# 11 season band drought ended!



## Garyoutlaw77 (Feb 3, 2005)

Well after 11 seasons I got my first Duck band & my buddy got his first Black Duck in the same day


----------



## beatsworkin (Apr 12, 2004)

Nice pile of birds, what county where you in? I've seen a ton of black ducks around here on the non huntable wetlands.

There were more than 2 of you hunting, right?! Congratulations on the band, I got my second last year at Deer Creek, was banded in Ontario about half way between the north shore of Erie and James Bay and was hatched the same years as banded.


----------



## Garyoutlaw77 (Feb 3, 2005)

4 guys 11 Drakes 2 Blacks could have whacked a ton but waited for the drakes and passed on a pile of the jack's & hens - Licking co.


----------



## beatsworkin (Apr 12, 2004)

Nice! Those types of hunts don't happen often enough for me. I really like the black ducks, I never really see them much other than on the small creeks and off-limit wetlands around here. 

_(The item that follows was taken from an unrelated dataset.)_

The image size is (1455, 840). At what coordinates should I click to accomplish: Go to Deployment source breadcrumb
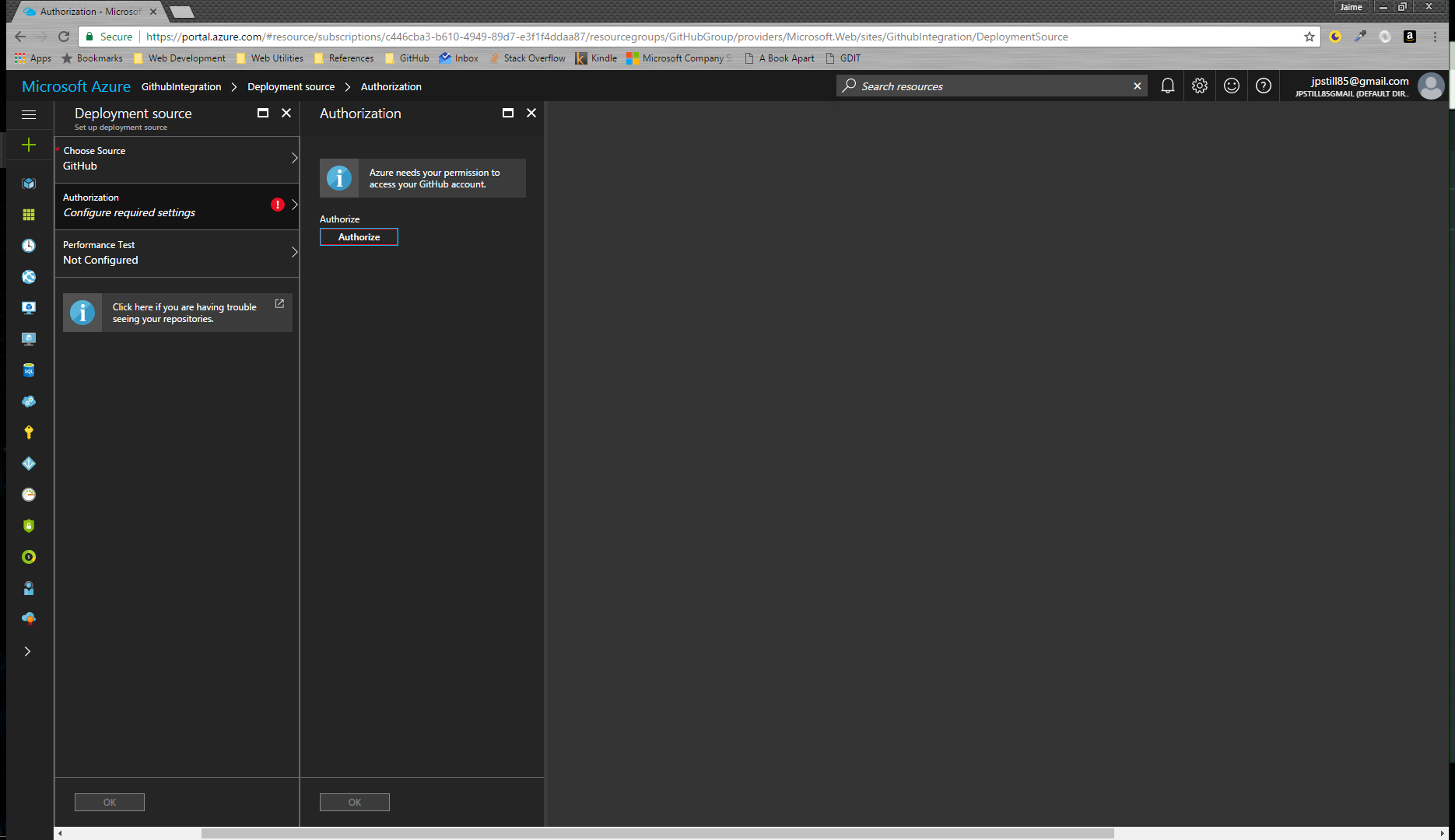291,87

Maybe tomorrow is the day that something other than just mallards come to my pond/wetland.


----------



## freyedknot (Apr 10, 2004)

nice bunch of ducks you have there. is the y launch still open? heard it was closing. or did you launch at macky ford wildlife area? i like the duck goose field by the racetrack.


----------



## Garyoutlaw77 (Feb 3, 2005)

Not hunting public along Scioto - water looks good though


----------